Your objective -> Retype the data below without altering anything.
^^^^
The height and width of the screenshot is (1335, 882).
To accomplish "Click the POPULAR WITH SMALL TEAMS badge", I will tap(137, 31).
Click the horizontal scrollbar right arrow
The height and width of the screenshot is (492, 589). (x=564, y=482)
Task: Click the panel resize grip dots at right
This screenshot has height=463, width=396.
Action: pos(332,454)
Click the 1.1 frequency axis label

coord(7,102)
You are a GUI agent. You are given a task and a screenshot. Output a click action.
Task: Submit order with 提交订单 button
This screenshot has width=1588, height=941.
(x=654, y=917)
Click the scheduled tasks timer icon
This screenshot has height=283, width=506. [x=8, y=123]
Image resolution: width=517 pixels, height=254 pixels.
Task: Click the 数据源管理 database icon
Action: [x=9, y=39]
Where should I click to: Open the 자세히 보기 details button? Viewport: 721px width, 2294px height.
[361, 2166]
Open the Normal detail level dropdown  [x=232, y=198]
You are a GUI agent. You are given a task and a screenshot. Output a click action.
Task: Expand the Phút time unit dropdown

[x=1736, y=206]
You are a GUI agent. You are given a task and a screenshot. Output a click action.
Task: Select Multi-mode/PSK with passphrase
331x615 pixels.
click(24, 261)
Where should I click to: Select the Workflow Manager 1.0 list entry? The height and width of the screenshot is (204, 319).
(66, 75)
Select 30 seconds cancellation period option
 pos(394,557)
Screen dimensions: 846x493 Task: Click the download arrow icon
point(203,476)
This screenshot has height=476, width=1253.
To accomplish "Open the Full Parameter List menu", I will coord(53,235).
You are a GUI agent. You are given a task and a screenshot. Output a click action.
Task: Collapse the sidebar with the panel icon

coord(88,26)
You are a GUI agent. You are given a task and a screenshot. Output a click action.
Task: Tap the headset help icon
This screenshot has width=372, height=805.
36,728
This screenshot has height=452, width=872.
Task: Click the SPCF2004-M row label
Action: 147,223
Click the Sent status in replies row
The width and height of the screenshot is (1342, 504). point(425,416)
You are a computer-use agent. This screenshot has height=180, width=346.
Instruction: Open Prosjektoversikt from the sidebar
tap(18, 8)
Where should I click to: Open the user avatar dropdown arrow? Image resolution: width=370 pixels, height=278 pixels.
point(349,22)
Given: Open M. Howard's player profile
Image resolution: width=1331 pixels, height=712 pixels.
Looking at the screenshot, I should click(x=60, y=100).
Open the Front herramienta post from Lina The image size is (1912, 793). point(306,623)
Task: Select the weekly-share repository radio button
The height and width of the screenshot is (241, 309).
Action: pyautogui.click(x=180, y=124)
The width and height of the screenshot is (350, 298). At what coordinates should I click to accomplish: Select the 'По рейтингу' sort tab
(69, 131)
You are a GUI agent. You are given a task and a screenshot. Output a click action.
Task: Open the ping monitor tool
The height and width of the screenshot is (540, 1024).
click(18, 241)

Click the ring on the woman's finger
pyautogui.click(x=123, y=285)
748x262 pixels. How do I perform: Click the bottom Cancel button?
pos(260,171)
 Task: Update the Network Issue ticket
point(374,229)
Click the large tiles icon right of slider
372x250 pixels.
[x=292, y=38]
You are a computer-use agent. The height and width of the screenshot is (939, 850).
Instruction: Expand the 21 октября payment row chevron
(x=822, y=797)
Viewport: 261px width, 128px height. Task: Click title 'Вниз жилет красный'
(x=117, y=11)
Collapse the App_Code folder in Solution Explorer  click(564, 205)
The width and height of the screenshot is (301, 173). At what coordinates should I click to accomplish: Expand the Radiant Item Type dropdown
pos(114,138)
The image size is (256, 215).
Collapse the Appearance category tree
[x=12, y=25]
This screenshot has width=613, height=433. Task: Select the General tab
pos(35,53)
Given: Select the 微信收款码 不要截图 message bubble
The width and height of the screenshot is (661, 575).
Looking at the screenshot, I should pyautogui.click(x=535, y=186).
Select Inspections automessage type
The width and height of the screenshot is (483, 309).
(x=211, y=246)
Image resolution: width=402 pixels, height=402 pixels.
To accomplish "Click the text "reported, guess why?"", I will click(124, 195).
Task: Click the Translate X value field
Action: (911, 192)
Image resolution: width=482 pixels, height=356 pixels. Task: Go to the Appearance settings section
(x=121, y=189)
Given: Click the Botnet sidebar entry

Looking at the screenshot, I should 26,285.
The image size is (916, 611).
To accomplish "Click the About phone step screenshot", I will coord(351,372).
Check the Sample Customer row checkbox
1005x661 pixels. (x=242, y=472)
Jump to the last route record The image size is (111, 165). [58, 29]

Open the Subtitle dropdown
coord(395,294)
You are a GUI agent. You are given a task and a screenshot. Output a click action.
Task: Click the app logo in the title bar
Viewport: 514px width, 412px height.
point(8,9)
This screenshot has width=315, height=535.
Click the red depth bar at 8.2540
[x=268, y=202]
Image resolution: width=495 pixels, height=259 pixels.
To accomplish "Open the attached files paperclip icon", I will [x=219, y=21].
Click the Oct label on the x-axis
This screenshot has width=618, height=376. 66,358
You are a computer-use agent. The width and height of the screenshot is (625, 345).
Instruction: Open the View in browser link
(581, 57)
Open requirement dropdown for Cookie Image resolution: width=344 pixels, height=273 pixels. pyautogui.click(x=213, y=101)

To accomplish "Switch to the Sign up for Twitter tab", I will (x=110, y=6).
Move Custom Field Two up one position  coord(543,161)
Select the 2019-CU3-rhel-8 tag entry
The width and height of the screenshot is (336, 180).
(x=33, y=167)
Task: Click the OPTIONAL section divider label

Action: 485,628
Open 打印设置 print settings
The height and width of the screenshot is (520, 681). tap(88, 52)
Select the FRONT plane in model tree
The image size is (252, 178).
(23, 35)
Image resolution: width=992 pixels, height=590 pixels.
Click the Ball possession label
^^^^
Exercise answer ->
The height and width of the screenshot is (1335, 882).
To accomplish "Click the POPULAR WITH SMALL TEAMS badge", I will tap(137, 31).
Click the horizontal scrollbar right arrow
The height and width of the screenshot is (492, 589). (x=564, y=482)
Task: Click the panel resize grip dots at right
This screenshot has height=463, width=396.
Action: pos(332,454)
Click the 1.1 frequency axis label

coord(7,102)
You are a GUI agent. You are given a task and a screenshot. Output a click action.
Task: Submit order with 提交订单 button
This screenshot has width=1588, height=941.
(x=654, y=917)
Click the scheduled tasks timer icon
This screenshot has height=283, width=506. [x=8, y=123]
Image resolution: width=517 pixels, height=254 pixels.
Task: Click the 数据源管理 database icon
Action: [x=9, y=39]
Where should I click to: Open the 자세히 보기 details button? Viewport: 721px width, 2294px height.
[361, 2166]
Open the Normal detail level dropdown  [x=232, y=198]
You are a GUI agent. You are given a task and a screenshot. Output a click action.
Task: Expand the Phút time unit dropdown

[x=1736, y=206]
You are a GUI agent. You are given a task and a screenshot. Output a click action.
Task: Select Multi-mode/PSK with passphrase
331x615 pixels.
click(24, 261)
Where should I click to: Select the Workflow Manager 1.0 list entry? The height and width of the screenshot is (204, 319).
(66, 75)
Select 30 seconds cancellation period option
 pos(394,557)
Screen dimensions: 846x493 Task: Click the download arrow icon
point(203,476)
This screenshot has height=476, width=1253.
To accomplish "Open the Full Parameter List menu", I will coord(53,235).
You are a GUI agent. You are given a task and a screenshot. Output a click action.
Task: Collapse the sidebar with the panel icon

coord(88,26)
You are a GUI agent. You are given a task and a screenshot. Output a click action.
Task: Tap the headset help icon
This screenshot has width=372, height=805.
36,728
This screenshot has height=452, width=872.
Task: Click the SPCF2004-M row label
Action: 147,223
Click the Sent status in replies row
The width and height of the screenshot is (1342, 504). point(425,416)
You are a computer-use agent. This screenshot has height=180, width=346.
Instruction: Open Prosjektoversikt from the sidebar
tap(18, 8)
Where should I click to: Open the user avatar dropdown arrow? Image resolution: width=370 pixels, height=278 pixels.
point(349,22)
Given: Open M. Howard's player profile
Image resolution: width=1331 pixels, height=712 pixels.
Looking at the screenshot, I should click(x=60, y=100).
Open the Front herramienta post from Lina The image size is (1912, 793). point(306,623)
Task: Select the weekly-share repository radio button
The height and width of the screenshot is (241, 309).
Action: pyautogui.click(x=180, y=124)
The width and height of the screenshot is (350, 298). At what coordinates should I click to accomplish: Select the 'По рейтингу' sort tab
(69, 131)
You are a GUI agent. You are given a task and a screenshot. Output a click action.
Task: Open the ping monitor tool
The height and width of the screenshot is (540, 1024).
click(18, 241)

Click the ring on the woman's finger
pyautogui.click(x=123, y=285)
748x262 pixels. How do I perform: Click the bottom Cancel button?
pos(260,171)
 Task: Update the Network Issue ticket
point(374,229)
Click the large tiles icon right of slider
372x250 pixels.
[x=292, y=38]
You are a computer-use agent. The height and width of the screenshot is (939, 850).
Instruction: Expand the 21 октября payment row chevron
(x=822, y=797)
Viewport: 261px width, 128px height. Task: Click title 'Вниз жилет красный'
(x=117, y=11)
Collapse the App_Code folder in Solution Explorer  click(564, 205)
The width and height of the screenshot is (301, 173). At what coordinates should I click to accomplish: Expand the Radiant Item Type dropdown
pos(114,138)
The image size is (256, 215).
Collapse the Appearance category tree
[x=12, y=25]
This screenshot has width=613, height=433. Task: Select the General tab
pos(35,53)
Given: Select the 微信收款码 不要截图 message bubble
The width and height of the screenshot is (661, 575).
Looking at the screenshot, I should pyautogui.click(x=535, y=186).
Select Inspections automessage type
The width and height of the screenshot is (483, 309).
(x=211, y=246)
Image resolution: width=402 pixels, height=402 pixels.
To accomplish "Click the text "reported, guess why?"", I will click(124, 195).
Task: Click the Translate X value field
Action: (911, 192)
Image resolution: width=482 pixels, height=356 pixels. Task: Go to the Appearance settings section
(x=121, y=189)
Given: Click the Botnet sidebar entry

Looking at the screenshot, I should 26,285.
The image size is (916, 611).
To accomplish "Click the About phone step screenshot", I will coord(351,372).
Check the Sample Customer row checkbox
1005x661 pixels. (x=242, y=472)
Jump to the last route record The image size is (111, 165). [58, 29]

Open the Subtitle dropdown
coord(395,294)
You are a GUI agent. You are given a task and a screenshot. Output a click action.
Task: Click the app logo in the title bar
Viewport: 514px width, 412px height.
point(8,9)
This screenshot has width=315, height=535.
Click the red depth bar at 8.2540
[x=268, y=202]
Image resolution: width=495 pixels, height=259 pixels.
To accomplish "Open the attached files paperclip icon", I will [x=219, y=21].
Click the Oct label on the x-axis
This screenshot has width=618, height=376. 66,358
You are a computer-use agent. The width and height of the screenshot is (625, 345).
Instruction: Open the View in browser link
(581, 57)
Open requirement dropdown for Cookie Image resolution: width=344 pixels, height=273 pixels. pyautogui.click(x=213, y=101)

To accomplish "Switch to the Sign up for Twitter tab", I will (x=110, y=6).
Move Custom Field Two up one position  coord(543,161)
Select the 2019-CU3-rhel-8 tag entry
The width and height of the screenshot is (336, 180).
(x=33, y=167)
Task: Click the OPTIONAL section divider label

Action: 485,628
Open 打印设置 print settings
The height and width of the screenshot is (520, 681). tap(88, 52)
Select the FRONT plane in model tree
The image size is (252, 178).
(23, 35)
Image resolution: width=992 pixels, height=590 pixels.
Click the Ball possession label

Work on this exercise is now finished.